*** Data shown ***

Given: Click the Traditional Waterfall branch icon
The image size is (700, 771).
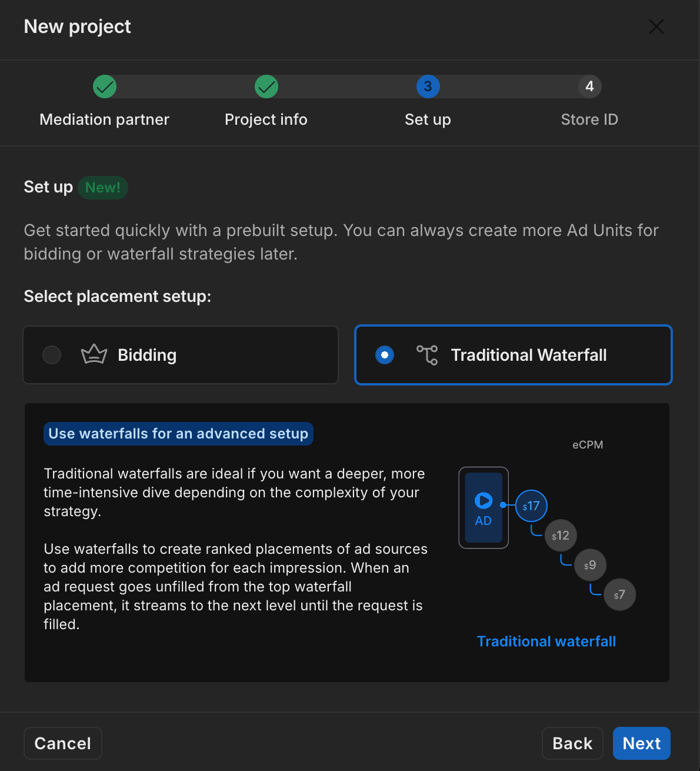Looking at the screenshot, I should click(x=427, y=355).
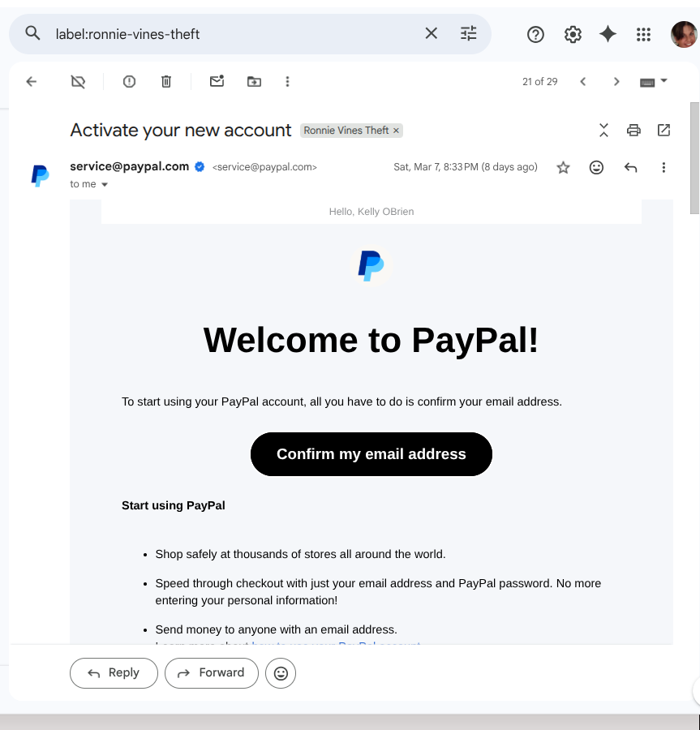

*** End of Data shown ***
*** Data shown ***

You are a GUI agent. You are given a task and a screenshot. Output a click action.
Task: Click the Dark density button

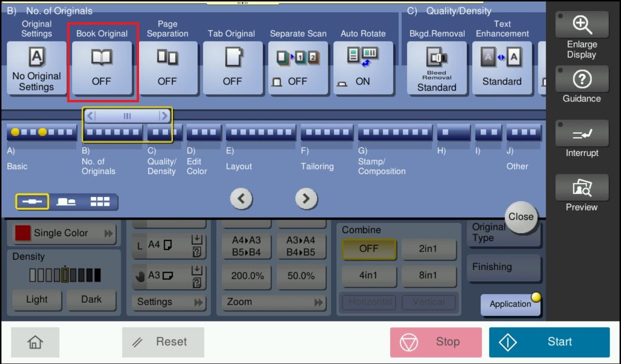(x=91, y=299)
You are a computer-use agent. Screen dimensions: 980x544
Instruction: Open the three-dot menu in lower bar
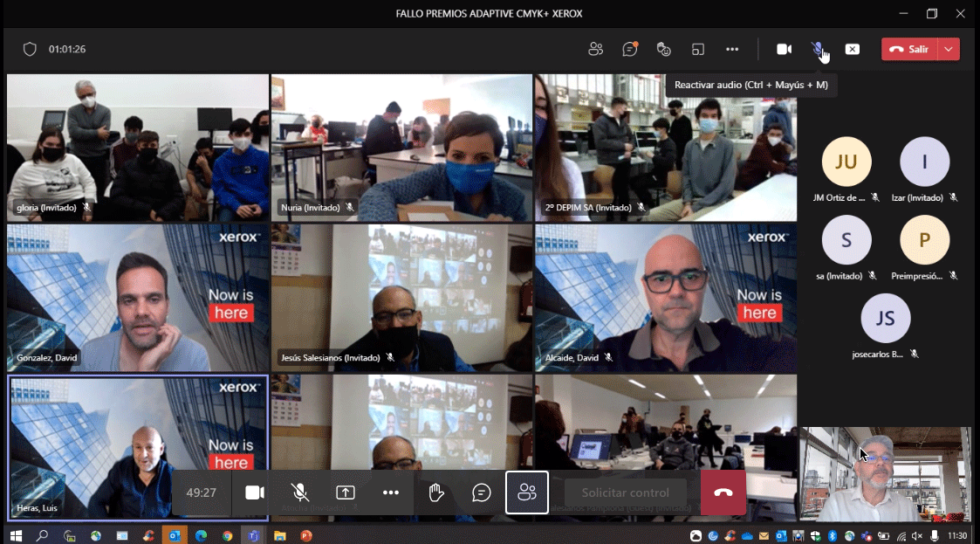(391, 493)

*** End of Data shown ***
*** Data shown ***

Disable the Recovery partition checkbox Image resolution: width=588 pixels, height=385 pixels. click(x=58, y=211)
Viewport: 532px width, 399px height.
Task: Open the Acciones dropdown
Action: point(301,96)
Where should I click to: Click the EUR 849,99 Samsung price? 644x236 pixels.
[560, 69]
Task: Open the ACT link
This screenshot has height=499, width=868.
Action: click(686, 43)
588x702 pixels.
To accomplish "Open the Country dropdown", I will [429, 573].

*** End of Data shown ***

Task requirements:
Check each line of the records above for the word "agent", count the lines that have it, and give only the count.

Answer to this task:
2